#### ENTRIES PROVIDED

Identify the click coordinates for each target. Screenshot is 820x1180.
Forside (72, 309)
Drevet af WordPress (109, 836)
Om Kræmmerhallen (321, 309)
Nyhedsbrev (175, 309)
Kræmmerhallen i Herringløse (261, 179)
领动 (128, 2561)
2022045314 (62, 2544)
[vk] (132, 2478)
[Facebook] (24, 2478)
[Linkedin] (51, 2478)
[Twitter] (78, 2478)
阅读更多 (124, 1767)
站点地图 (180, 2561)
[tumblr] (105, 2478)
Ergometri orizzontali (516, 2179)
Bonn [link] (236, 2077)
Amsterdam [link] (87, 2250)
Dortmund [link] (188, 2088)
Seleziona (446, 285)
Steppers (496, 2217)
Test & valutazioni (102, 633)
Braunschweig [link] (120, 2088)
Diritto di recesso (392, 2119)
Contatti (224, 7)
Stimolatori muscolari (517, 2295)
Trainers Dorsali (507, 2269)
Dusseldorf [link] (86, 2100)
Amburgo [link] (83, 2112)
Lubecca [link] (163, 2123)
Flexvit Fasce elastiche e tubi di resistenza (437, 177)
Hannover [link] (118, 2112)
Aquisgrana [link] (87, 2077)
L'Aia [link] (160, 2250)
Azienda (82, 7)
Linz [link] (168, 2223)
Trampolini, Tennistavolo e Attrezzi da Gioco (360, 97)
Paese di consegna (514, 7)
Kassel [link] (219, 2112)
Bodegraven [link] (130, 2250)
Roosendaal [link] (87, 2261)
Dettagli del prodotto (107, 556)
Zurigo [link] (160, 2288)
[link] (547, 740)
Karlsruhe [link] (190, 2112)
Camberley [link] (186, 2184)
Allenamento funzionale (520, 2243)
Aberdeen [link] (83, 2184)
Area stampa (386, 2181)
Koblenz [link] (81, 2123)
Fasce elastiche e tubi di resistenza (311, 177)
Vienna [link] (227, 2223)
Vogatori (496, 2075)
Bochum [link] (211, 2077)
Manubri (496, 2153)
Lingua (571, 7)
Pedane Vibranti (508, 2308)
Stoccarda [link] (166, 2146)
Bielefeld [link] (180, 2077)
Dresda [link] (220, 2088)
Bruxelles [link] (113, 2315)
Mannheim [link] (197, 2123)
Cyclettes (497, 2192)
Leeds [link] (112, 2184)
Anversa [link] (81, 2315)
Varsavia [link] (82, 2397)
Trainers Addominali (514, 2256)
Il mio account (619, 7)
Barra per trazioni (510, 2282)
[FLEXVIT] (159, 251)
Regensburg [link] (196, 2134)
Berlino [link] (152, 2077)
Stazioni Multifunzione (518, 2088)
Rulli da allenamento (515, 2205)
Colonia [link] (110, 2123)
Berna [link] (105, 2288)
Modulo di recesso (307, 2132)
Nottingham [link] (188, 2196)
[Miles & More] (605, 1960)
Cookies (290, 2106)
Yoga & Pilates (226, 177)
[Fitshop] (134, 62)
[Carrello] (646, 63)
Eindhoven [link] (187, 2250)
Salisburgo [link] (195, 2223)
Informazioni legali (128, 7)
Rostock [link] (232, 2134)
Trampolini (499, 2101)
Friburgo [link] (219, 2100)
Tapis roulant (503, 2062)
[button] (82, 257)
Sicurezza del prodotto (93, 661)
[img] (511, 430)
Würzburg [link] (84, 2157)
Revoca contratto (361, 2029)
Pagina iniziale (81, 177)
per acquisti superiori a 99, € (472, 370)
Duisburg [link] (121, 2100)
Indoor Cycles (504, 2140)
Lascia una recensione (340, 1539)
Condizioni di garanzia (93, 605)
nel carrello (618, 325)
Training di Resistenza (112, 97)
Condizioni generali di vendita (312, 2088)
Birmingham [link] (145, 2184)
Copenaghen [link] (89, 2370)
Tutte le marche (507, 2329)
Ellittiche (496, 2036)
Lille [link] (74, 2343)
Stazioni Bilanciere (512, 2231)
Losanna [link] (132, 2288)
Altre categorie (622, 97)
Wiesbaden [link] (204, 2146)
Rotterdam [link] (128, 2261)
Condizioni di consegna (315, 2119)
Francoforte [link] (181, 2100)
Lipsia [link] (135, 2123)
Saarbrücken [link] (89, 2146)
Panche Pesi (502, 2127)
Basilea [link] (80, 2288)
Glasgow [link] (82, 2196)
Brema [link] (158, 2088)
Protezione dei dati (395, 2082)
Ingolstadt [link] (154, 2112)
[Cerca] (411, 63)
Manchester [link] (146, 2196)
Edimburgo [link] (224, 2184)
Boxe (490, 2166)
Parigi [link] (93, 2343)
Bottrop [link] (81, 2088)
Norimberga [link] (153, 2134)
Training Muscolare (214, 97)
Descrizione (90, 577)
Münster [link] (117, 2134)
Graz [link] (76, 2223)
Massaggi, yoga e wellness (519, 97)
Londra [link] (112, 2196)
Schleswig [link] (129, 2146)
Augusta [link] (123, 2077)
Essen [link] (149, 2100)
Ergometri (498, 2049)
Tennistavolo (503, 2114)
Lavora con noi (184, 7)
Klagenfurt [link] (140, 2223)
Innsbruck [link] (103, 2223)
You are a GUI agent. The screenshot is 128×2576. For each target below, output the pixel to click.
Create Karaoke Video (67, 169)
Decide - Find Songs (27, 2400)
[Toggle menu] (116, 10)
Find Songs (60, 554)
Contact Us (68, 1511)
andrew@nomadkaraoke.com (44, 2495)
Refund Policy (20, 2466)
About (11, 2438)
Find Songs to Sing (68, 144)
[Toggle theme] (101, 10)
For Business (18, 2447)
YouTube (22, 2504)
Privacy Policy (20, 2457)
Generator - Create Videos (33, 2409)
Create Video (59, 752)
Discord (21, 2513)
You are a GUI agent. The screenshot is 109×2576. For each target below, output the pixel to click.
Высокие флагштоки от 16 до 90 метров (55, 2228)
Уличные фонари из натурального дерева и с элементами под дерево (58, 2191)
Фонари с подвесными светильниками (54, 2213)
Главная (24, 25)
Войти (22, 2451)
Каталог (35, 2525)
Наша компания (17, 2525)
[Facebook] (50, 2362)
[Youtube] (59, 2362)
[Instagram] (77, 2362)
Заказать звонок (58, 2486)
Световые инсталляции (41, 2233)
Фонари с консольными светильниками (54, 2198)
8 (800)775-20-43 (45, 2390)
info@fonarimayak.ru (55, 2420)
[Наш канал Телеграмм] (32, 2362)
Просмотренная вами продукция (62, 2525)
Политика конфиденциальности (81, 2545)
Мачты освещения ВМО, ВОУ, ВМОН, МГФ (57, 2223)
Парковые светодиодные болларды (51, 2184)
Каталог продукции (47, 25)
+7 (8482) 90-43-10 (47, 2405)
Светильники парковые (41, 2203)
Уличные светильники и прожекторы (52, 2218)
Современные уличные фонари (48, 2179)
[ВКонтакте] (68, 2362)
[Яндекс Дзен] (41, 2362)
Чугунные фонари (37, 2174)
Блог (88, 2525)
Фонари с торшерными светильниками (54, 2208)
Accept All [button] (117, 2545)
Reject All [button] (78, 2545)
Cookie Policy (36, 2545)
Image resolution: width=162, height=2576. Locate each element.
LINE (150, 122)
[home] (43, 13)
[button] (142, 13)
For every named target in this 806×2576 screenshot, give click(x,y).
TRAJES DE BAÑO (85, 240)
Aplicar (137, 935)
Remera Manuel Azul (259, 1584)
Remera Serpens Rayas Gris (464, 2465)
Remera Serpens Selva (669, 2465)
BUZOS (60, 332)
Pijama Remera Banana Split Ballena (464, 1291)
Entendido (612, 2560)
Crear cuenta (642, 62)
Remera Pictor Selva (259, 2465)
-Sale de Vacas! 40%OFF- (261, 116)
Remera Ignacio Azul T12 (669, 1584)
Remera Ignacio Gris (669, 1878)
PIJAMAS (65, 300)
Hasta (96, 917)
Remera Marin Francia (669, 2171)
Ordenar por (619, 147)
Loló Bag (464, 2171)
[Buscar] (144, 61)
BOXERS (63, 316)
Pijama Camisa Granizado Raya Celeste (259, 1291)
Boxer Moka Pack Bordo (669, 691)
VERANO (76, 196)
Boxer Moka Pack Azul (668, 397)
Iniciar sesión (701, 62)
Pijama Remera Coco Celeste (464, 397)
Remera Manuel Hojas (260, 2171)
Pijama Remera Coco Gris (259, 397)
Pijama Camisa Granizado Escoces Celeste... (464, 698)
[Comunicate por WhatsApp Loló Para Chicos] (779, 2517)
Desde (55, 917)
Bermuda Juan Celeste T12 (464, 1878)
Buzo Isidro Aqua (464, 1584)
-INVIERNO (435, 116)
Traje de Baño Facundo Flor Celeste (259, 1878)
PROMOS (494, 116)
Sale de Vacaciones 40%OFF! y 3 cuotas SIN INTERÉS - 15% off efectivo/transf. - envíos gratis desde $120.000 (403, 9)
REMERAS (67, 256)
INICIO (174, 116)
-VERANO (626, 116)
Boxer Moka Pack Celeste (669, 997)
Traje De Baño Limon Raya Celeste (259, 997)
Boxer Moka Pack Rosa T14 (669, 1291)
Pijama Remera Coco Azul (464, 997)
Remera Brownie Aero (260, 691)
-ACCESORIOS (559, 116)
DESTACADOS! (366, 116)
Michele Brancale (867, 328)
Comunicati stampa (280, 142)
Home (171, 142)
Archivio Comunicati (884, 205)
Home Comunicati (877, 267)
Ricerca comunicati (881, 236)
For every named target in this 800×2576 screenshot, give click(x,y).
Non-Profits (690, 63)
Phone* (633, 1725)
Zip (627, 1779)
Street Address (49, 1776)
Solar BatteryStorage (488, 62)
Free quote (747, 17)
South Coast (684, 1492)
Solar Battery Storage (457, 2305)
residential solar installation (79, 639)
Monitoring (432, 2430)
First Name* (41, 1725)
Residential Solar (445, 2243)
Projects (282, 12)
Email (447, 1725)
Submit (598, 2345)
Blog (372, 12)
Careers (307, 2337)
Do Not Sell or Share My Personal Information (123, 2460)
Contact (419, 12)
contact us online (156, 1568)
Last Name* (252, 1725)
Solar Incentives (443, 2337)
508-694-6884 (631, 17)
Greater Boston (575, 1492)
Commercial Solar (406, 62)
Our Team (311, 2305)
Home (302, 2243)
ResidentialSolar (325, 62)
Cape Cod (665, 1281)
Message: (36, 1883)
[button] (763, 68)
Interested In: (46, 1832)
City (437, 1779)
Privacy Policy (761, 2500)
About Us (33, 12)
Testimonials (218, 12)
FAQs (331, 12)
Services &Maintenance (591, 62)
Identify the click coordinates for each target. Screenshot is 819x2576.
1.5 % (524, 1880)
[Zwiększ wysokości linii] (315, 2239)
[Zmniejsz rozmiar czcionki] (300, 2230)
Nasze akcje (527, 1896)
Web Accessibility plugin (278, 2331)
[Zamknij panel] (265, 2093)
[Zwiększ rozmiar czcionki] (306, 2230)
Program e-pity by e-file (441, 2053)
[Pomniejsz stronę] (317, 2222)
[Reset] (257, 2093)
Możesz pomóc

########

### PROBLEM TO WORK ON
In the data above, start at the line that has "Lascia una recensione (340, 1539)", stop after the line that has "Ellittiche (496, 2036)", and print every line in between exactly as it stands.

### YOUR RESPONSE
Lascia una recensione (340, 1539)
Condizioni di garanzia (93, 605)
nel carrello (618, 325)
Training di Resistenza (112, 97)
Condizioni generali di vendita (312, 2088)
Birmingham [link] (145, 2184)
Copenaghen [link] (89, 2370)
Tutte le marche (507, 2329)
Ellittiche (496, 2036)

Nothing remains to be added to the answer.